■ WHAT IS REQUIRED
Write out the line that contains "This screenshot has width=611, height=408." and every line after it through the end of the entries, exactly as given and with no other lines.
[GIVEN ENTRIES — start]
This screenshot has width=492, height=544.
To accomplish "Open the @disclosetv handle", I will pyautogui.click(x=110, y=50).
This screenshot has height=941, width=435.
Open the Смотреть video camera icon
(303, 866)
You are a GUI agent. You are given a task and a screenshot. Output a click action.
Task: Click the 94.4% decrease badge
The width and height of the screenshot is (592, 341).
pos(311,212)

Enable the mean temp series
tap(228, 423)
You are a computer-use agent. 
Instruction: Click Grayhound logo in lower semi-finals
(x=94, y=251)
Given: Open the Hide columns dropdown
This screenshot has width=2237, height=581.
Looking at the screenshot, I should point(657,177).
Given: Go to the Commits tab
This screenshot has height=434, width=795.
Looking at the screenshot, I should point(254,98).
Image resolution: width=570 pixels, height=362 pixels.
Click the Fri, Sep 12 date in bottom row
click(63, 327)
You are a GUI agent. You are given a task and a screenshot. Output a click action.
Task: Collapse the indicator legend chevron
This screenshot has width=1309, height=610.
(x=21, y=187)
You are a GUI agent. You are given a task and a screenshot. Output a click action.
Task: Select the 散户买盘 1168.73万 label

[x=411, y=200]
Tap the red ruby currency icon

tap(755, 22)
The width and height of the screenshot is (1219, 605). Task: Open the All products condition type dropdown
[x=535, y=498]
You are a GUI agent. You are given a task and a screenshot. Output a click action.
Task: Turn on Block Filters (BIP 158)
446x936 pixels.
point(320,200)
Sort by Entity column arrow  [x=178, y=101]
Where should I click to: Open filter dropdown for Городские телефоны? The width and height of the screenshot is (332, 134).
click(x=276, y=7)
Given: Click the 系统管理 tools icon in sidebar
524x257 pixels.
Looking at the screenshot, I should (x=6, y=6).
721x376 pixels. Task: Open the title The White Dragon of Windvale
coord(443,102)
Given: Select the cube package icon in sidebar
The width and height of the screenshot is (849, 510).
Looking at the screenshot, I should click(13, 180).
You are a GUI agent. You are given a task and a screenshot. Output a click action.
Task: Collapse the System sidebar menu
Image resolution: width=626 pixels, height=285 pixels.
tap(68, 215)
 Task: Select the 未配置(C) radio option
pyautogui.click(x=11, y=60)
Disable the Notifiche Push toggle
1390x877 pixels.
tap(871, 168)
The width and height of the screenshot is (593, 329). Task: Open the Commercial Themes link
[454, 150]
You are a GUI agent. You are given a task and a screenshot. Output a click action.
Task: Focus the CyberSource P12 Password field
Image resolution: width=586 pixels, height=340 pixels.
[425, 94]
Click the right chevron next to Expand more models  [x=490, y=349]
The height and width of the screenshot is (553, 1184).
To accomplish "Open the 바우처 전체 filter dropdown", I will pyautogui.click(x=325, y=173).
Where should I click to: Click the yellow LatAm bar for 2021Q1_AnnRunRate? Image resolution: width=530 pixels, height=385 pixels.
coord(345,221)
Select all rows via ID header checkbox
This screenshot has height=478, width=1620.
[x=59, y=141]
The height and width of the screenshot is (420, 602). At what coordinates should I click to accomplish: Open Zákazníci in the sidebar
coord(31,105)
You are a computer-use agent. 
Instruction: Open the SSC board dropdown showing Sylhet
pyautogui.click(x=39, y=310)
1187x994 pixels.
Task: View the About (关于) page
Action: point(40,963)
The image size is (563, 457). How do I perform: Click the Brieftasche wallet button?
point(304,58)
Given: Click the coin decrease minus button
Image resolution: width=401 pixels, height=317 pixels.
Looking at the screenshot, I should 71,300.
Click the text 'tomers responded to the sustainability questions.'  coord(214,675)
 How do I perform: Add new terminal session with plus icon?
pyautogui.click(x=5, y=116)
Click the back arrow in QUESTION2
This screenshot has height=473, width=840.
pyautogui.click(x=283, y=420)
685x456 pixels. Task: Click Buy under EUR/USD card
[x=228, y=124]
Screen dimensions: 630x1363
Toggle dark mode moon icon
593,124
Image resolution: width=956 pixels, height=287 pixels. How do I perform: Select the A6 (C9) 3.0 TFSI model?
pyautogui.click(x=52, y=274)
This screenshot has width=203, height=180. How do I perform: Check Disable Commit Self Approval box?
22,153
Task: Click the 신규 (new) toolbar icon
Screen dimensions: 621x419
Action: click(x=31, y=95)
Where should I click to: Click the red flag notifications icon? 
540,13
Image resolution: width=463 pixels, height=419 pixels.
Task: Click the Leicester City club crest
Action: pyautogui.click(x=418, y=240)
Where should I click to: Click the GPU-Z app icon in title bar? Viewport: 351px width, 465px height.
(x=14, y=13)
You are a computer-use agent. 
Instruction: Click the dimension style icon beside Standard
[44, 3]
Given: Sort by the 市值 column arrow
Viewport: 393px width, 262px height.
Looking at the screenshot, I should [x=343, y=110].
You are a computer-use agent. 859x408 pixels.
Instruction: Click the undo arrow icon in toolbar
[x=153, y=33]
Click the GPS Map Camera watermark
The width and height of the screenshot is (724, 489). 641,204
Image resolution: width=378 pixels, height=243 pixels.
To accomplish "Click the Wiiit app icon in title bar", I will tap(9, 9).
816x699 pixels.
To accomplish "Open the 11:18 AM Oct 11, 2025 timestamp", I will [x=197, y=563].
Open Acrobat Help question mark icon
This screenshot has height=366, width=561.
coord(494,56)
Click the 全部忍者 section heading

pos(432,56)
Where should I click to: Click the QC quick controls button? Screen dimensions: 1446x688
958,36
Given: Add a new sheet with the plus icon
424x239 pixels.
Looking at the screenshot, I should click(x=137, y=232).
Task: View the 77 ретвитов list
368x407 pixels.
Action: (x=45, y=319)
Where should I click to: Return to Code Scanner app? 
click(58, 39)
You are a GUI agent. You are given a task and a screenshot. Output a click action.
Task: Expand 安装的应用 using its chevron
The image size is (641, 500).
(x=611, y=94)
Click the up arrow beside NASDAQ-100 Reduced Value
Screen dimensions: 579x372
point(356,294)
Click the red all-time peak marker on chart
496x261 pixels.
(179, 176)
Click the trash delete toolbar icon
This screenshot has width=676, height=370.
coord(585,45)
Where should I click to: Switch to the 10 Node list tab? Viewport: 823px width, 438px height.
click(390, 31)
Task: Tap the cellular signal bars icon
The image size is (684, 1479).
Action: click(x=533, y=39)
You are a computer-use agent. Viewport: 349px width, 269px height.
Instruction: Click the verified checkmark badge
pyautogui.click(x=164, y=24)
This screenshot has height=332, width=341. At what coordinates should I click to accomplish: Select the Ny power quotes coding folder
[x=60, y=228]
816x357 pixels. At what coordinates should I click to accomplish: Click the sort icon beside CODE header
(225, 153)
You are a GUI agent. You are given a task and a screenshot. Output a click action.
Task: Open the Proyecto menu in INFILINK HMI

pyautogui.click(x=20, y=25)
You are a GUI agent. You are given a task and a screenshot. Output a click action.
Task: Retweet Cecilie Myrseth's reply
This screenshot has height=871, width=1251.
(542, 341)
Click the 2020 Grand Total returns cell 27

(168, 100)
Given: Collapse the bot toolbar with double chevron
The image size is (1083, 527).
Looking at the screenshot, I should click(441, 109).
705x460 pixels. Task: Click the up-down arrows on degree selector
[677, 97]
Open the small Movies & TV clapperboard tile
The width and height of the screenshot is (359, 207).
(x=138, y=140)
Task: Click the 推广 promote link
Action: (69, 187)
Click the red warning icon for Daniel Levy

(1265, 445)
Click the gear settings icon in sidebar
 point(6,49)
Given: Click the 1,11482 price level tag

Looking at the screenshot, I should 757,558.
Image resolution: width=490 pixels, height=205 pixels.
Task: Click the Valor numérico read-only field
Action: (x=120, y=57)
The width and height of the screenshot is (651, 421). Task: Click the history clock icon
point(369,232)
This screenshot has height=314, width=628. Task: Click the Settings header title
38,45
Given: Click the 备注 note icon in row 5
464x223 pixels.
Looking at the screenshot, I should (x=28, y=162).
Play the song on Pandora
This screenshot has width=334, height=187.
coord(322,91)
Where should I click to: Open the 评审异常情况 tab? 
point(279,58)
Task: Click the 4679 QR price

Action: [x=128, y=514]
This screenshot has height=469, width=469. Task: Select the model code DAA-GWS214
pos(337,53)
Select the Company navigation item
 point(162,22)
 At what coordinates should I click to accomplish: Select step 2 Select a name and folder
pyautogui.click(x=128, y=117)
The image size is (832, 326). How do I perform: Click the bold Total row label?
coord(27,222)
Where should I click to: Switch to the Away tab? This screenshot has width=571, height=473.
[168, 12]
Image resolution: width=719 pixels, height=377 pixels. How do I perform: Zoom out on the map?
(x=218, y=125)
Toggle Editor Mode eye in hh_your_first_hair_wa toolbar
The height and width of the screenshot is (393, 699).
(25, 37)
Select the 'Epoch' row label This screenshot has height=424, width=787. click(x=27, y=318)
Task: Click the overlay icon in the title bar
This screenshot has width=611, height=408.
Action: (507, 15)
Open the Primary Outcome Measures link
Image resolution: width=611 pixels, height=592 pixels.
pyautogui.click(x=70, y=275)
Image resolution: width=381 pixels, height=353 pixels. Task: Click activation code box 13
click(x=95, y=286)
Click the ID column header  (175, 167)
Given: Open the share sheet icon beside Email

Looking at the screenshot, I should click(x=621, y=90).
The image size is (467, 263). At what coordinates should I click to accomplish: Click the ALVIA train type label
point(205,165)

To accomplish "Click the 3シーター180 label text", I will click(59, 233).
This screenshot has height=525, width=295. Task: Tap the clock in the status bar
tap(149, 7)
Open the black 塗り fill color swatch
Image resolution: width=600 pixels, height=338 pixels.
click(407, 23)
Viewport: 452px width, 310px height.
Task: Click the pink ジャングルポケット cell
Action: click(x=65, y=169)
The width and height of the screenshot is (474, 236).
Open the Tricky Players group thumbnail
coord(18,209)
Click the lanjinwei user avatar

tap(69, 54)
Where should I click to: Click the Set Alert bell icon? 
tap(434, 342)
[GIVEN ENTRIES — finish]
■ RESULT FOR THIS TASK
This screenshot has width=611, height=408.
Action: (507, 15)
Open the Primary Outcome Measures link
Image resolution: width=611 pixels, height=592 pixels.
pyautogui.click(x=70, y=275)
Image resolution: width=381 pixels, height=353 pixels. Task: Click activation code box 13
click(x=95, y=286)
Click the ID column header  (175, 167)
Given: Open the share sheet icon beside Email

Looking at the screenshot, I should click(x=621, y=90).
The image size is (467, 263). At what coordinates should I click to accomplish: Click the ALVIA train type label
point(205,165)

To accomplish "Click the 3シーター180 label text", I will click(59, 233).
This screenshot has height=525, width=295. Task: Tap the clock in the status bar
tap(149, 7)
Open the black 塗り fill color swatch
Image resolution: width=600 pixels, height=338 pixels.
click(407, 23)
Viewport: 452px width, 310px height.
Task: Click the pink ジャングルポケット cell
Action: click(x=65, y=169)
The width and height of the screenshot is (474, 236).
Open the Tricky Players group thumbnail
coord(18,209)
Click the lanjinwei user avatar

tap(69, 54)
Where should I click to: Click the Set Alert bell icon? 
tap(434, 342)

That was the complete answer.